*WRITTEN INSTRUCTION*.
Give everything from the line containing "Collapse the Summary" down to the line containing "click(1550, 161)" as a Markdown table with the columns Number and Record line, leaving out blank lines. Include both of those lines.

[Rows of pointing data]

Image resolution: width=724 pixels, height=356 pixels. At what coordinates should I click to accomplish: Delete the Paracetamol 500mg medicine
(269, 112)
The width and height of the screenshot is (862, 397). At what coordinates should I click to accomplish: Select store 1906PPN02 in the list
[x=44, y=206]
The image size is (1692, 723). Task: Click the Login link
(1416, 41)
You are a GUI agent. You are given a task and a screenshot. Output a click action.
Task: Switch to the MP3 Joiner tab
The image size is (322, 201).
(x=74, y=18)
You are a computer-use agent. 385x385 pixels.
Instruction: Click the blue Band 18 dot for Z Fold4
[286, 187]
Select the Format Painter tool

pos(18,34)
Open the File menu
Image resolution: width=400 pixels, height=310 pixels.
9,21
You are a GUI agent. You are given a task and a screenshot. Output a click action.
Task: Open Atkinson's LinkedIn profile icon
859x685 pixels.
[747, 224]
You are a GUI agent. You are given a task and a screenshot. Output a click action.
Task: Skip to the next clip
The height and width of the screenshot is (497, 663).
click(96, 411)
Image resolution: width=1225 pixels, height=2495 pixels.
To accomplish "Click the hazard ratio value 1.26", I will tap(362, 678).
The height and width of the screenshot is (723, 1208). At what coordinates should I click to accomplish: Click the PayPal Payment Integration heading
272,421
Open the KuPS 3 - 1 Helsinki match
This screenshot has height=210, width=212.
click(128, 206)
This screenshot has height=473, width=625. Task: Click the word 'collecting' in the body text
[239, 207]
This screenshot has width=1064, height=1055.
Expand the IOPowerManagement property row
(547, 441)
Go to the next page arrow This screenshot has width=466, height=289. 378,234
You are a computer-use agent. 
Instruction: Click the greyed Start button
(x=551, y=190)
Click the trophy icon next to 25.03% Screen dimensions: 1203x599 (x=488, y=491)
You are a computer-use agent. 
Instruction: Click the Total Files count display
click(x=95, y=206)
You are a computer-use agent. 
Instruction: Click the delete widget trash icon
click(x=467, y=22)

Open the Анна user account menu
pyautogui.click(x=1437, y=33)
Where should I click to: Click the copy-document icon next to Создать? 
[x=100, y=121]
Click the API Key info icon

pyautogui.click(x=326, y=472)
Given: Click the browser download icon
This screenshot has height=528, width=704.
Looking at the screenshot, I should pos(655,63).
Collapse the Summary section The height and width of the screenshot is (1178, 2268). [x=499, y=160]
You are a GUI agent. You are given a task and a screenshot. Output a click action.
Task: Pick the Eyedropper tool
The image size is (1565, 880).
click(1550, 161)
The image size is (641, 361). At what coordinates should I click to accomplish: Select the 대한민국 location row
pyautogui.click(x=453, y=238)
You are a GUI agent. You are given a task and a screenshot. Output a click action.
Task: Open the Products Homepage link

*WRITTEN ANSWER*.
| Number | Record line |
|---|---|
| 1 | Collapse the Summary section The height and width of the screenshot is (1178, 2268). [x=499, y=160] |
| 2 | You are a GUI agent. You are given a task and a screenshot. Output a click action. |
| 3 | Task: Pick the Eyedropper tool |
| 4 | The image size is (1565, 880). |
| 5 | click(1550, 161) |